HOW TO COMPLETE THIS TASK ▸ Please quote the text about fresh tobacco and dead badgers word for word, from "That thing? It’s" up to and including "will kill you!".

TEXT UNDER STUDY ▸
════════════════════

Fresh Tobacco and Dead Badgers

Some people might say – Let it go… Rise above it… My mind in situations where that might be appropriate, instead says – It’s all just fresh tobacco and dead badgers. Sometimes I say that out loud and some people look at me oddly and other people who’ve heard me ramble on about the thoughts in my head when I’ve encountered either fresh tobacco or dead badgers, laugh and say oh your brain’s doing that thing again?

That thing? It’s this thing where it feels like my brain separates down the middle and then each side engages in conversation with the other, both sides having opposite views… A banter type argument ensues that never goes anywhere but slowly runs out of steam as I laugh at my own ridiculousness…

Fresh tobacco, I kind of understand it when that triggers the cascade. I guess it’s a smell thing, the limbic system, the way the brain is formed so smell and memories wrap around each other. I’m an ex smoker and I don’t much care for the smell of smoke, but the opening of a new pouch of heady scents rum like and similar to Christmas pudding brings back memories of the ritual of rolling cigarettes, memories of youthful days, of easy company and feelings of immortality… The logical side of my brain kicks in with – Stop! That shit will kill you!

════════════════════

EXCERPTED RECORDS ▸
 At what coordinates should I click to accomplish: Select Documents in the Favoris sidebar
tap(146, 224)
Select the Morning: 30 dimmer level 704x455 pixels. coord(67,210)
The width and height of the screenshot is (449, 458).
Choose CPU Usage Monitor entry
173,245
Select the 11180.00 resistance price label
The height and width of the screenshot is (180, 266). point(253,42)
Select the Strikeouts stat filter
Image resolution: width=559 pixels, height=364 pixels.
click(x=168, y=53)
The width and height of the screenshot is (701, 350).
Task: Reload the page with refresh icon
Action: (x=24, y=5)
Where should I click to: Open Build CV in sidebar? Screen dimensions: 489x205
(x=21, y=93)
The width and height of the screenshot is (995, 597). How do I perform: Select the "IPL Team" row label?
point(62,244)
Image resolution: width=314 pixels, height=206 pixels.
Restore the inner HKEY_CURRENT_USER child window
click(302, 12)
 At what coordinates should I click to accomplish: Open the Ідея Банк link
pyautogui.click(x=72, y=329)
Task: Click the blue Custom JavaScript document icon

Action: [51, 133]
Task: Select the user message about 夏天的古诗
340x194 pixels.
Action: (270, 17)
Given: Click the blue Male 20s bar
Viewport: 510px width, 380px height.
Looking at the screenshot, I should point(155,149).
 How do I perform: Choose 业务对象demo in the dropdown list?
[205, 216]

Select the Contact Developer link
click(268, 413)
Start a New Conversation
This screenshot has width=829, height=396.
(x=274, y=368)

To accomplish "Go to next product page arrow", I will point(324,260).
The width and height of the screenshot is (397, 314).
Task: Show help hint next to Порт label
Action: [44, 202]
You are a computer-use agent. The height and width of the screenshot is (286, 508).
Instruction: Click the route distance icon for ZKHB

════════════════════

SOLUTION TO THIS PROBLEM ▸
That thing? It’s this thing where it feels like my brain separates down the middle and then each side engages in conversation with the other, both sides having opposite views… A banter type argument ensues that never goes anywhere but slowly runs out of steam as I laugh at my own ridiculousness…

Fresh tobacco, I kind of understand it when that triggers the cascade. I guess it’s a smell thing, the limbic system, the way the brain is formed so smell and memories wrap around each other. I’m an ex smoker and I don’t much care for the smell of smoke, but the opening of a new pouch of heady scents rum like and similar to Christmas pudding brings back memories of the ritual of rolling cigarettes, memories of youthful days, of easy company and feelings of immortality… The logical side of my brain kicks in with – Stop! That shit will kill you!